### Using the information:
A. Edit the medical marijuana passage starting at "Medical Marijuana as" and ending at "difficult to conduct.", replacing "faith communities" with "religious congregations".
B. Summarize the medical marijuana text in two sentences.
C. Write the next part of the medical marijuana text, picking up after its last sentence.

### Selected passage:

┄┄┄┄┄┄┄┄┄┄

Beth Am Women: Medical Marijuana

Medical Marijuana as Mitzvah*

Selected for the Women of Reform Judaism 2001
Or Ami "Light Of My People" Award for Special Achievement

The purpose of the Beth Am Women's Medical Marijuana Project is to educate faith communities. Judaism's mitzvot to show compassion for the sick and to seek social justice make medical marijuana an important issue for all Jews. Current US Federal Law classifies marijuana as a Schedule I substance. This means that, under US law, cannabis has no recognized medical value and is defined as having a high potential for abuse. This classification makes it illegal for doctors to prescribe marijuana and makes scientific research difficult to conduct.

Despite this prohibition, there is a longstanding and growing movement to make marijuana available for people suffering from AIDS, cancer, multiple sclerosis and other grave diseases. This is because many people who have these diseases find that smoking and ingesting marijuana offers relief from many of these conditions, their symptoms, and the side effects of prescribed medication. There is a compelling body of clinical research to support this anecdotal experience (see especially Marijuana: The Forbidden Medicine by Dr. Lester Grinspoon, Harvard Professor Emeritus, published by Yale University Press).

Medical marijuana is a complex, emotional issue, deeply intertwined with the US government's War on Drugs. Our current policies on medical marijuana have made it a crime for sufferers of disease to use or for their care-givers to provide this source of comfort and healing. Our tradition teaches us that this is wrong.

┄┄┄┄┄┄┄┄┄┄

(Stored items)
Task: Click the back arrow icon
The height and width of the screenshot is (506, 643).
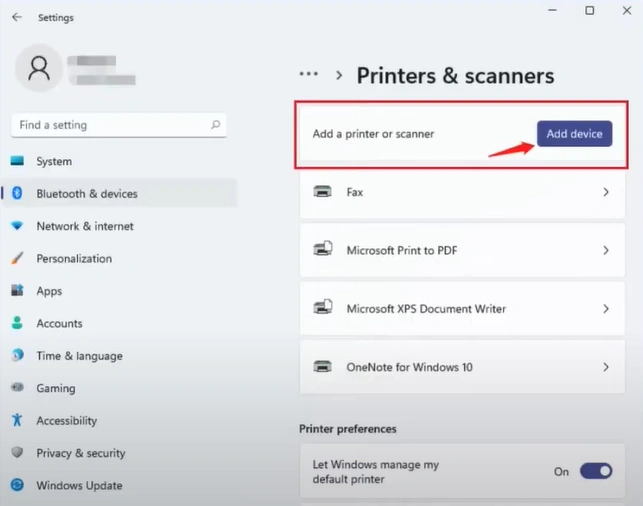Action: 17,17
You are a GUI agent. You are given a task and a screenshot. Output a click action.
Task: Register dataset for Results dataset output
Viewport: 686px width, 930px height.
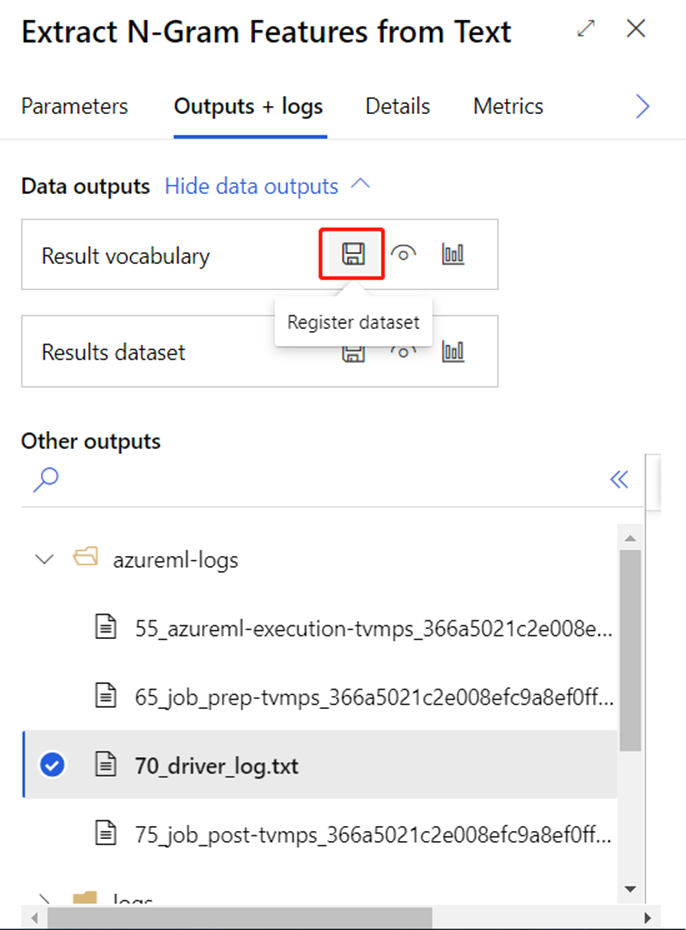click(352, 351)
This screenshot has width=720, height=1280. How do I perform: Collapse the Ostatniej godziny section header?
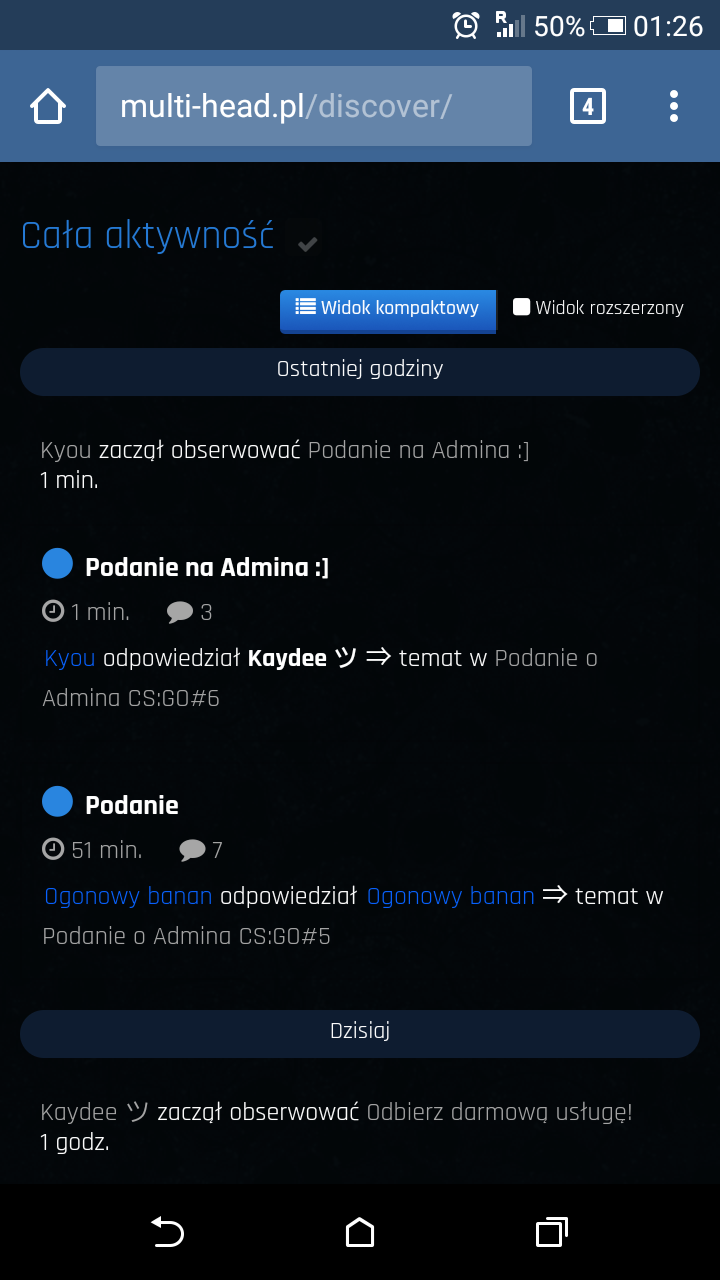click(x=360, y=369)
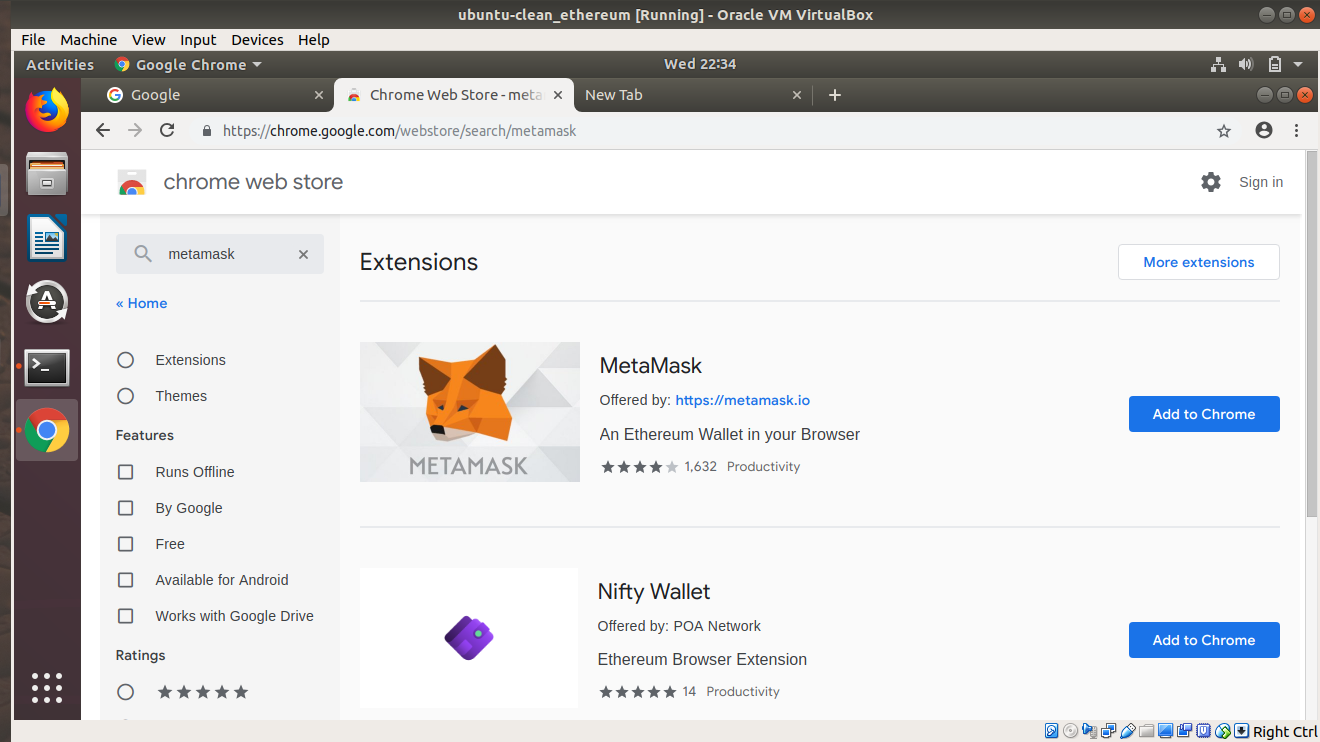Clear the metamask search with the X icon
The height and width of the screenshot is (742, 1320).
click(x=303, y=254)
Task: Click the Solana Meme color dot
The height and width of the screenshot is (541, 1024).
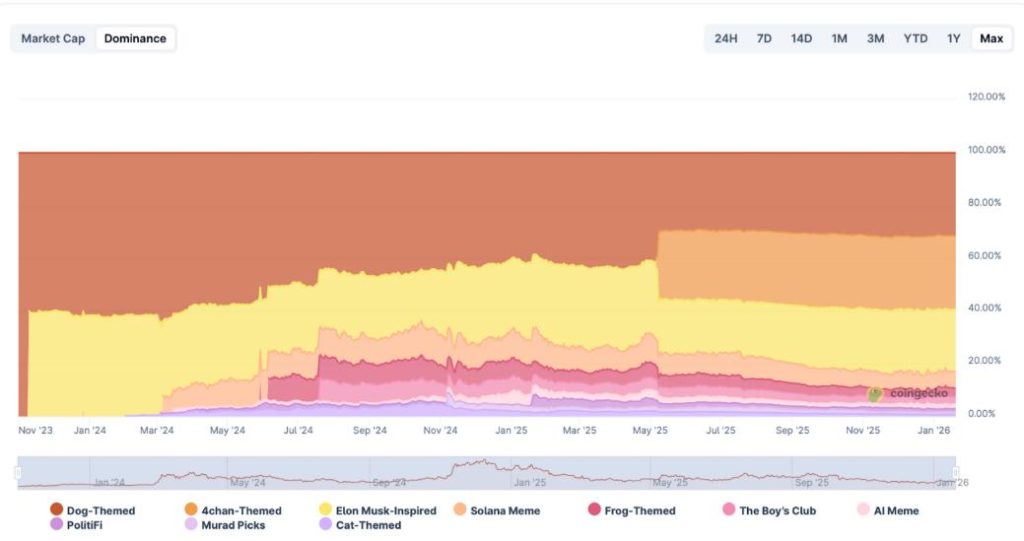Action: (x=460, y=511)
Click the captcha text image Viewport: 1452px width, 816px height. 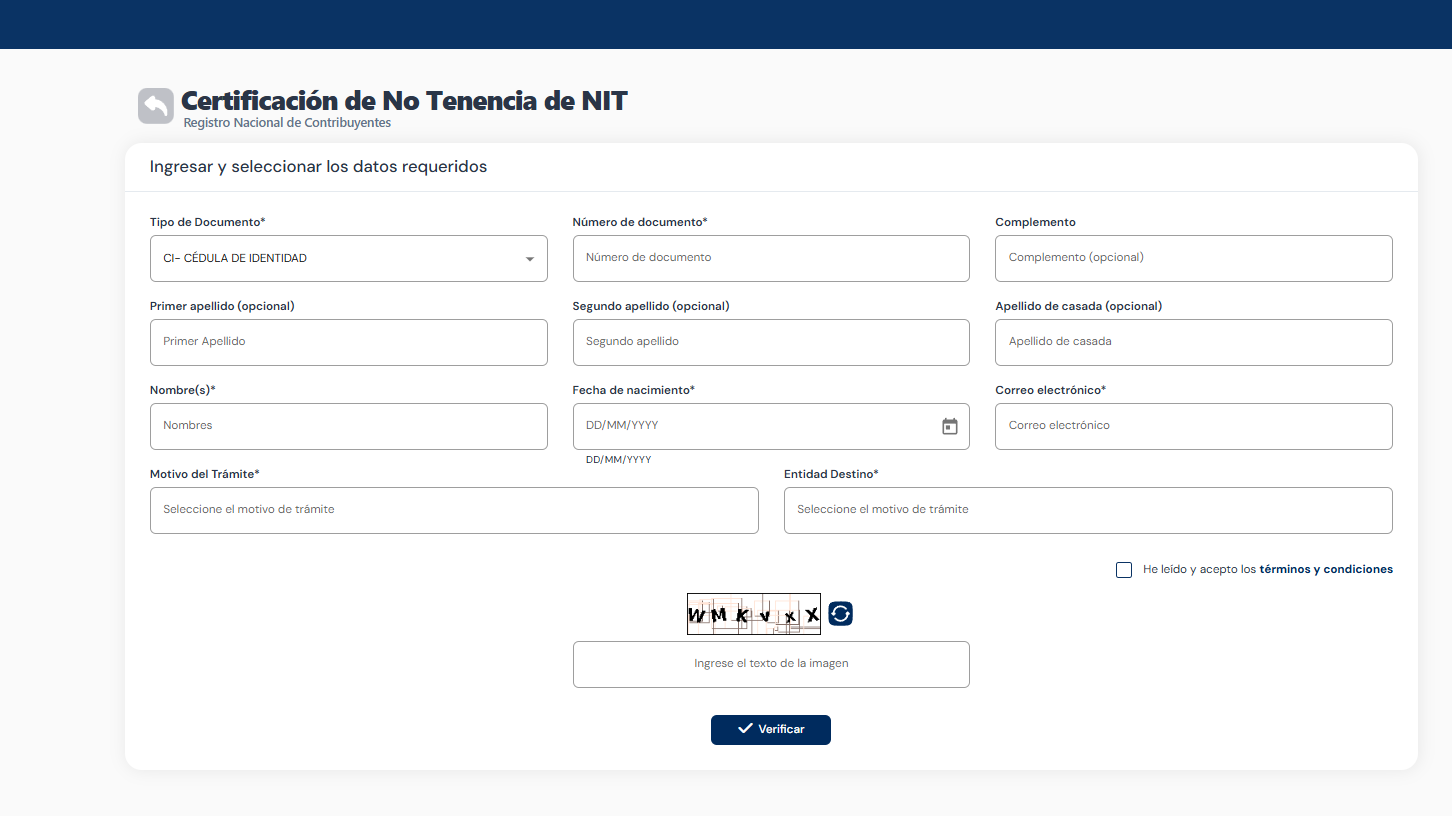[x=753, y=613]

┄┄┄┄┄┄┄┄┄┄

### Answers provided:
A.
Medical Marijuana as Mitzvah*

Selected for the Women of Reform Judaism 2001
Or Ami "Light Of My People" Award for Special Achievement

The purpose of the Beth Am Women's Medical Marijuana Project is to educate religious congregations. Judaism's mitzvot to show compassion for the sick and to seek social justice make medical marijuana an important issue for all Jews. Current US Federal Law classifies marijuana as a Schedule I substance. This means that, under US law, cannabis has no recognized medical value and is defined as having a high potential for abuse. This classification makes it illegal for doctors to prescribe marijuana and makes scientific research difficult to conduct.

B. The Beth Am Women's Medical Marijuana Project seeks to educate faith communities because Judaism's mitzvot of compassion for the sick and social justice make medical marijuana important for all Jews, even though US federal law classifies it as a Schedule I substance with no recognized medical value, which makes prescription illegal and research difficult. Despite this, a growing movement, backed by clinical research, works to make marijuana available to people with grave diseases who find relief in it, and the text says current policies criminalizing such use are wrong according to Jewish tradition.

C.
The ultimate goal of this effort, which led to the 1999 adoption of a Women of Reform Judaism Health Issues resolution , is to help inform people so that United States and Canada will change a policy that undermines the authority of doctors to treat their patients in a humane manner.


*Mitzvot (plural of 'mitzvah') are the Jewish arena for knowing and experiencing God. Rather than relying on contemplation, Judaism has placed primary value on doing as the principal path for serving God. Mitzvot translate the lofty principles of the Torah into the tangible acts of caring individuals and righteous societies -- feeding the hungry, freeing the captive, observing Shabbat(the Sabbath), honoring our parents. Those sacred deeds embody the conviction that we best imitate God through sacred deeds of love.
 F
rom Bradley Shavit Artson, It's a Mitzvah! Step-by-Step to Jewish Living, Behrman House, Inc, 1995.